Hello all.
I have to parse a document which has more than 10000 hits. The natural choice was to opt for scroll api.
I have read the documentation from elastic and have done the following:
import requests
resp=requests.post('http://localhost:9200/netflow*/_search?pretty=true&size=100&scroll=5m ')
This gave me a scroll id.
I have stored that scrollID in a variable and did the following:
SearchExp="http://localhost:9200/_search/scroll?pretty=true&scroll=5m&scroll_id= "+ScrollID
response = requests.post(SearchExp)
However, everytime I run the program, I get the same 100 results [since size=100].
What should I do to get the next set of results and read the full document above 10000 ??
dadoonet
(David Pilato)
June 15, 2018, 11:31am
2
I never tried to pass those parameters as query params. I'm unsure if it's supposed to work.
The documentation says:
POST /_search/scroll
{
"scroll" : "1m",
"scroll_id" : "DXF1ZXJ5QW5kRmV0Y2gBAAAAAAAAAD4WYm9laVYtZndUQlNsdDcwakFMNjU1QQ=="
}
Could you try it that way instead?
If it does not work please share all details (responses and requests included).
BoffinPanda
(Juggernaut Panda)
June 15, 2018, 12:58pm
3
Hello. It does work this way but I have to use a request i.e. the url way.

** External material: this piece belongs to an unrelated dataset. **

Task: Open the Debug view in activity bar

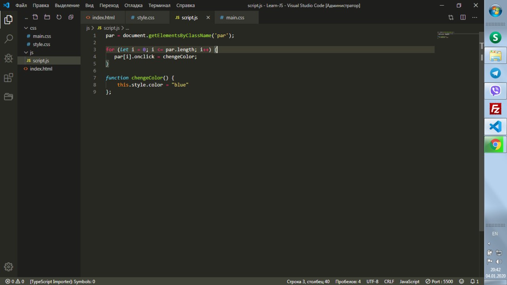Action: [x=8, y=58]
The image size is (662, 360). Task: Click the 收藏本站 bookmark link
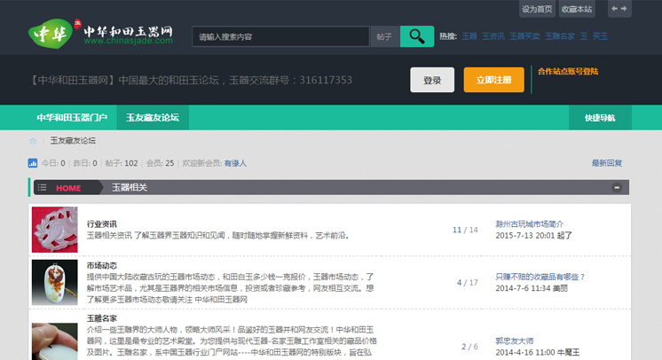(577, 9)
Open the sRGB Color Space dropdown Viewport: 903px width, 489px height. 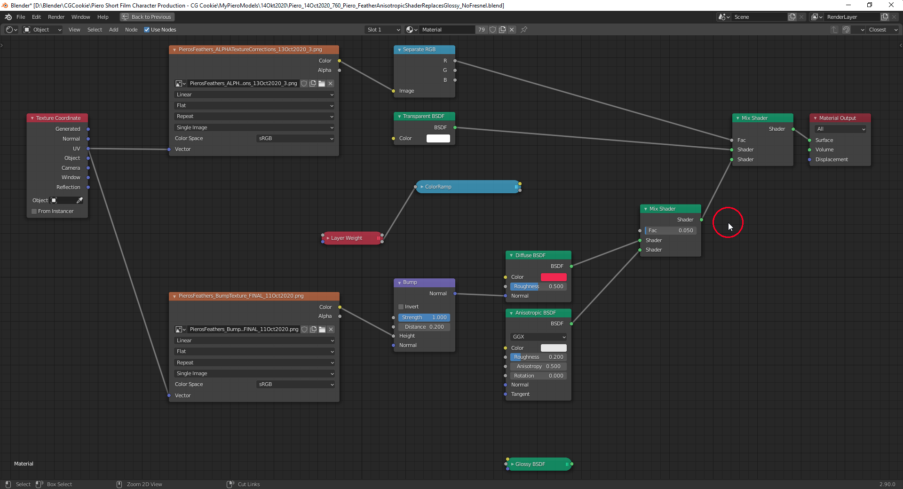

The reason is the scroll_id generated is so long that it doesnt support to be fit inside HTTP post method
dadoonet
(David Pilato)
June 15, 2018, 1:15pm
4
BoffinPanda:
It does work this way
Great. So documentation says it all IMO.
I believe this has been removed or was not supported. I did not check the code.

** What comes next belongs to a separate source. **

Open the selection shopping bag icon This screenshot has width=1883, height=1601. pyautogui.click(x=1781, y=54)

May be the parameter name is a bit different? Like _scroll_id
instead?
The reason is the scroll_id generated is so long that it doesnt support to be fit inside HTTP post method
I would expect the opposite as the length of a POST with body has no limit (or at least super high limit) but the URL length has a lower limit for sure.
Yes. I was confused.
However, I fixed my issue as follows:
import requests,re,string,json
def main(args):
resp=requests.post('http://localhost:9200/netflow-2018.02.20/_search? pretty=true&size=100&scroll=5m')

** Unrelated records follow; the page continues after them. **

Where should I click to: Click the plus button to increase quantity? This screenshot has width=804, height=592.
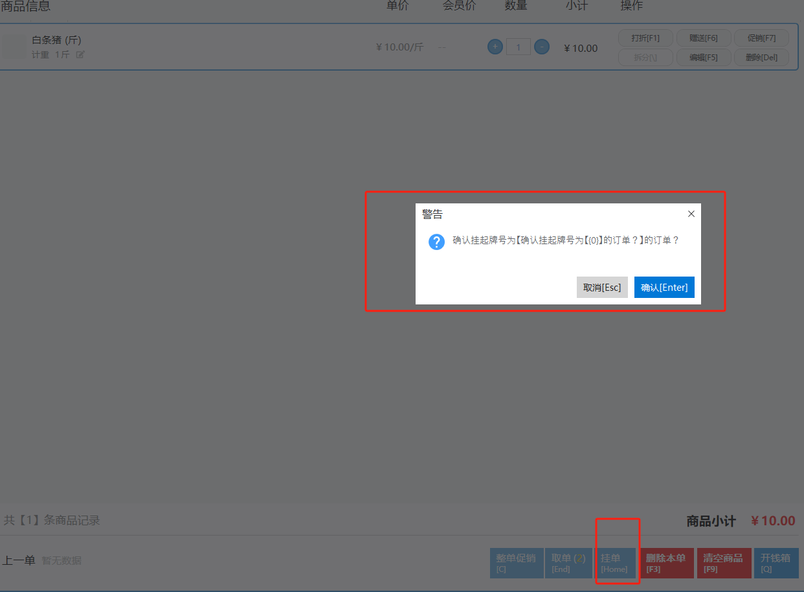(495, 47)
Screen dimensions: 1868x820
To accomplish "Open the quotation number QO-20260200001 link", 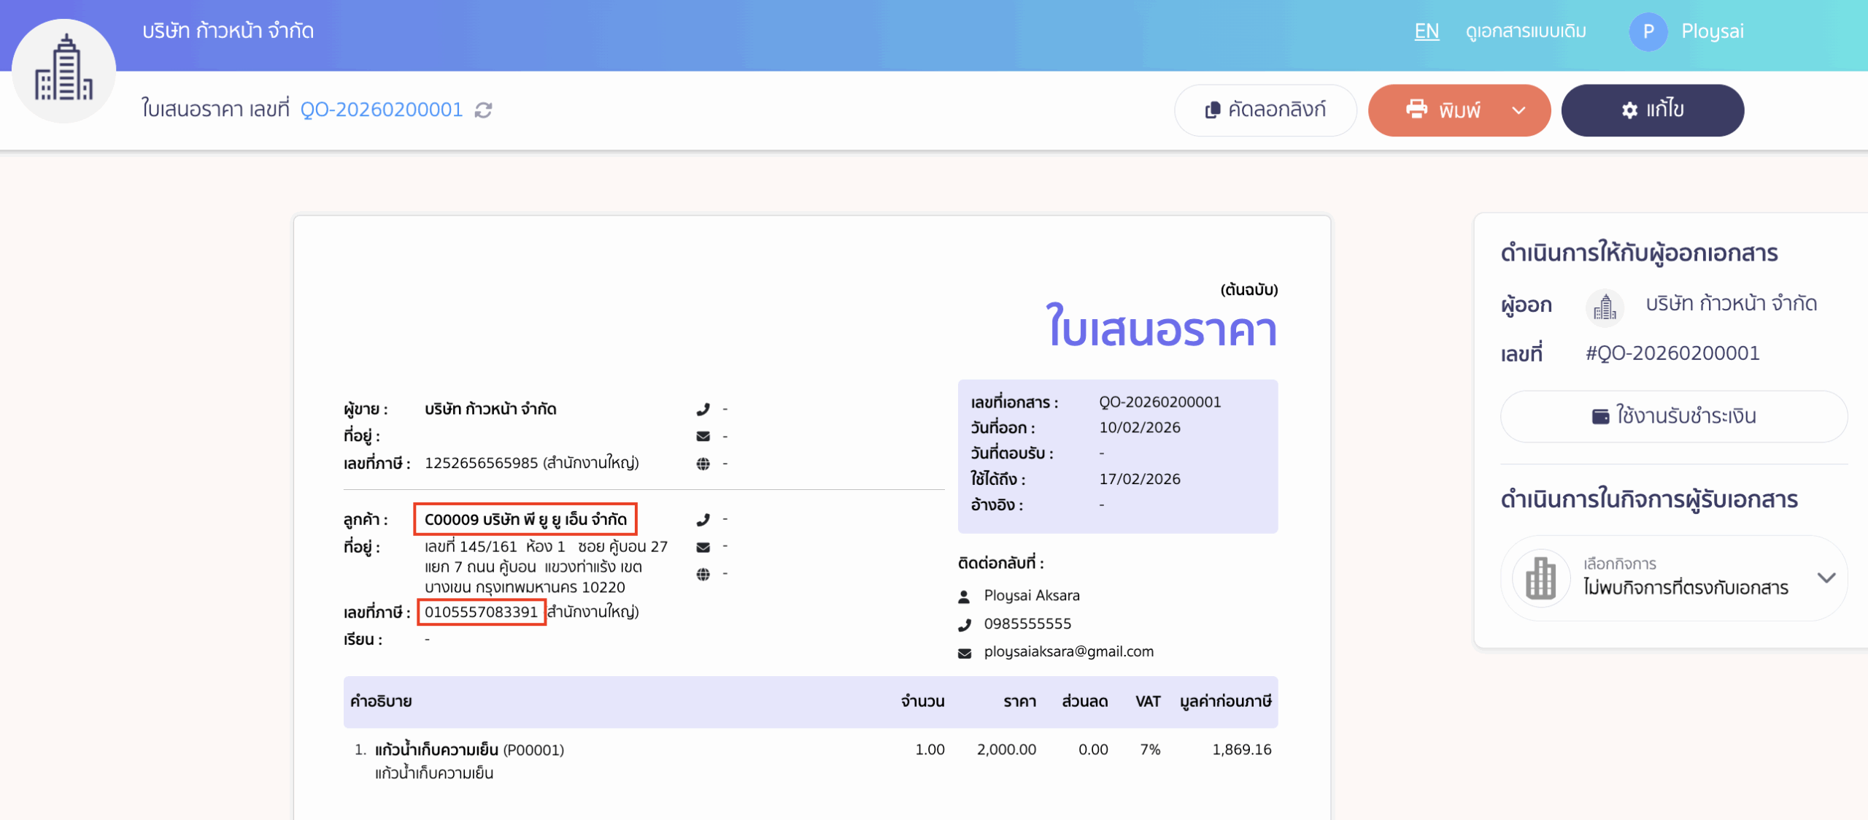I will [382, 110].
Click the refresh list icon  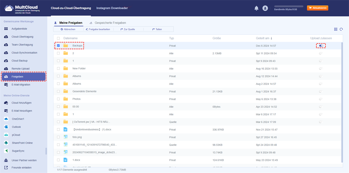click(x=341, y=29)
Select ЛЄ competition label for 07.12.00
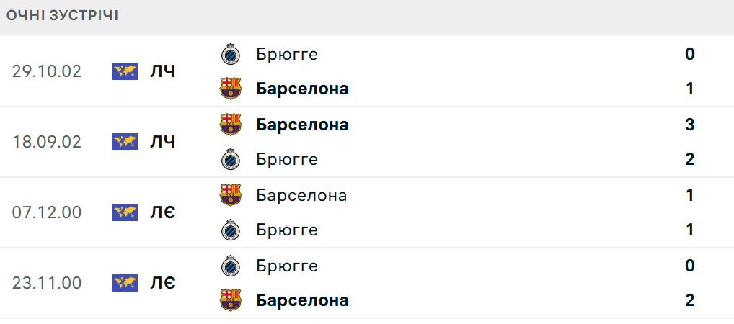The image size is (734, 324). click(x=162, y=212)
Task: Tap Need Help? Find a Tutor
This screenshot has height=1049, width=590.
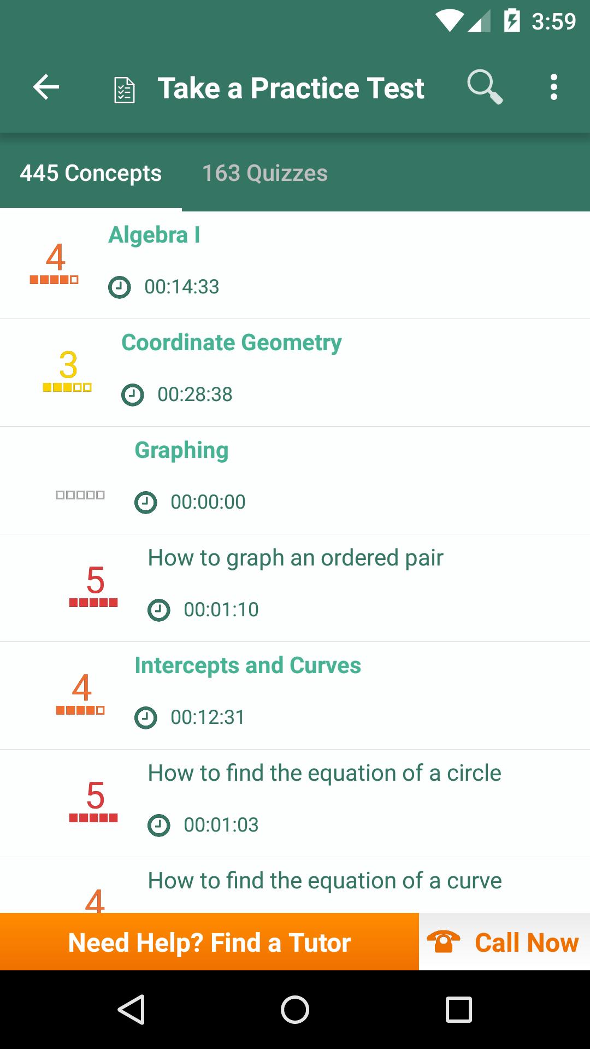Action: (209, 942)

resp =json.loads(resp.content)
#print (resp)
sid = resp['_scroll_id']
print (sid)
while(True): # continue this loop until hits become zero
headers = {
'Content-Type': 'application/json',
}
data = '\n{\n "scroll" : "1m", \n "scroll_id" : "'+sid+'" \n}'
response = requests.post('http://localhost:9200/_search/scroll', headers=headers, data=data)
response =json.loads(response.content)
if not (response['hits']['hits']):
break;
return 0
if name == 'main ':
import sys
sys.exit(main(sys.argv))
1 Like
system
(system)
Closed
July 13, 2018, 2:26pm
6
This topic was automatically closed 28 days after the last reply. New replies are no longer allowed.